You could also involve employees in the research analysis process and co-create deliverables like journey maps to develop a deeper sense of ownership of research findings. One community service provider in Australia did this, conducting storytelling, co-creation and journey mapping exercises with senior leaders and actual customers.
Savvy CX professionals also visualise customer insights from qualitative research, such as diary studies and observations, onto journey maps and display them in immersive experience rooms for all staff to see. For sustained change, turn activities and behaviours that further customer-centric cultural change into rituals.
Activate customer empathy when making business decisions and designing experiences by putting customers at the centre of your decision making. Just look at Bendigo Bank, which engages with more than 5000 members via online community platform, miVoice, to capture customer feedback, opinions and ideas. Bendigo uses these insights to continue to improve the banking experience.

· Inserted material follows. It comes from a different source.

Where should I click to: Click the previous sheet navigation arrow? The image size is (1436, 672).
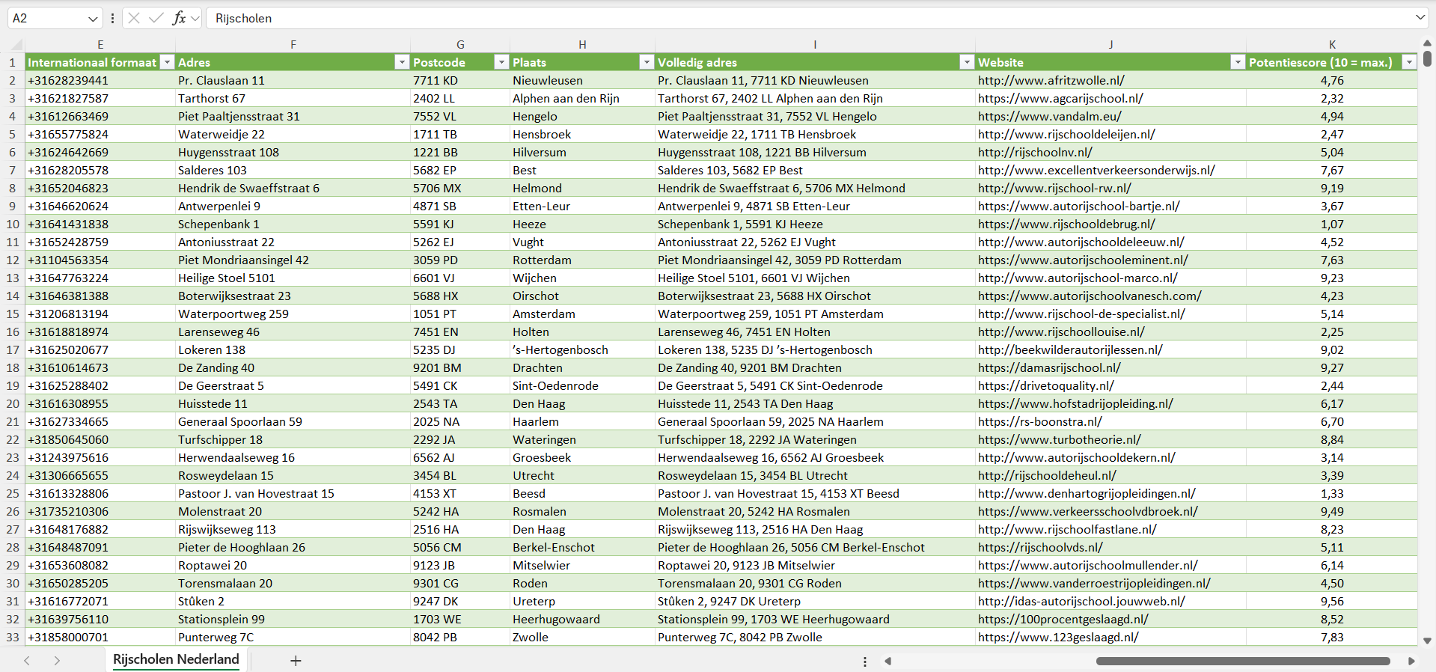coord(27,661)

Many Australian neobanks also put customers at the centre of their experience design. For example, 86 400 has a transparent and accessible product and services roadmap where they let customers upvote or downvote listed initiatives. The brand also provides an overview of what’s being planned, in progress and what’s done.
Ensure employees feel a strong sense of purpose by illustrating how their job impacts CX quality, no matter how far removed they are from the customer. Run journey and ecosystem mapping sessions with customers and stakeholders across the organisation to link the employee journey to the customer journey.

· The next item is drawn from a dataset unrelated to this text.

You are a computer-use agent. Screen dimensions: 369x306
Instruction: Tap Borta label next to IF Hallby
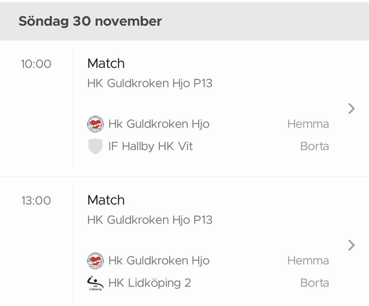pos(314,146)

And consider how effective you are in providing clarity to employees on what’s expected of your staff during and after the pandemic.
CMO’s State of the CMO is an annual industry research initiative aimed at gauging how ...
There’s no doubt we’re in the midst of a digital-first economy, fuelled by data and ...
CMO’s State of CX leadership survey is a new annual research initiative gauging the state ...
Our latest CMO 2022 readiness episode on the great resignation and staff motivation and leadership is now live!
Nice blog!Blog is really informative , valuable.keep updating us with such amazing blogs.influencer agency in Melbourne
good this information are very helpful for millions of peoples customer loyalty Consultant is an important part of every business.
Great post, thanks for sharing such a informative content.
This article highlights Gartner’s latest digital experience platforms report and how they are influencing content operations ecosystems. ...
What about this one FormDesigner.pro? I think it's a great platform providing a lot of options, you can collect different data and work w...
Creating meaningful brands should be a holistic and considered process. However, all too frequently it’s one that is disparate and reactive, where one objective is prioritized at the expense of all others. So, what are the key pieces to the ‘good’ brand puzzle?
Companies encounter a variety of challenges when it comes to marketing overseas. Marketing departments often don’t know much about the business and cultural context of the international audiences they are trying to reach. Sometimes they are also unsure about what kind of marketing they should be doing.
Using data is a hot topic right now. Leaders are realising data can no longer just be the responsibility of dedicated analysts or staff with ‘data’ in their title or role description.